The real answer to "why can't we all just get along" is that there's something called truth, which we are all, in diverse degrees, highly deviant from.

Not knowing his intentions, I see Merton as one who would do damage to the Faith by invoking this Variagated Unity in so far as it seeks the least common denominator, which consist of human similiarities, or in other words, the humanistic, and thereby edging out or setting aside our needed focus on the sanctifying and actual graces of the Catholic Church which call us out of this human existence, and would have us not reveling in it.

It's important to go so much further than the humanistic considerations, because if the discussion or practice of our Holy Faith stays in that arena, we would have to ask ourselves what makes us any different from the rest of the pagans. We would also have to ask why we needed a Savior.

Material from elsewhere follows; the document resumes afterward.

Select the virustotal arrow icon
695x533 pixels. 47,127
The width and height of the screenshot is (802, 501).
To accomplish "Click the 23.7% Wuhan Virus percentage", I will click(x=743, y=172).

We absolutely must have unity as Catholics, and the pontiffs have all regarded unity as something of the utmost importance, but it never was considered something humanistic in origin but always something derived from grace and always glued together by charity.

I believe that if we want unity in our Catholicism then we have to look to Christ and not Merton, because Christ has the Cross; that's where the unity is going to come from.

To be honest, Catholicism has unity implicit and explicit in it already, and it really can't be any other way.

There's certainly nothing wrong with your desire to foster unity, but it can't be had on the humanistic level; it has to be something supernatural. It has to be a common Faith and a common Cross.

-- Emerald (emerald1@cox.net), October 30, 2003.



Emerald, You missed my point by a mile.

We can have unity of purpose and unity of intent. Thats what Merton was stating. WE can do it without being clones.

There is way too much negative. Christ preached the Good News and love.

If you truly want unity, embrace diversity.

God bless,

-- john placette (jplacette@catholic.org), November 02, 2003.


"...embrace diversity"

Can you explain as precisely as possible what this phrase means? I see two interpretations, two ways to go, two different conclusions.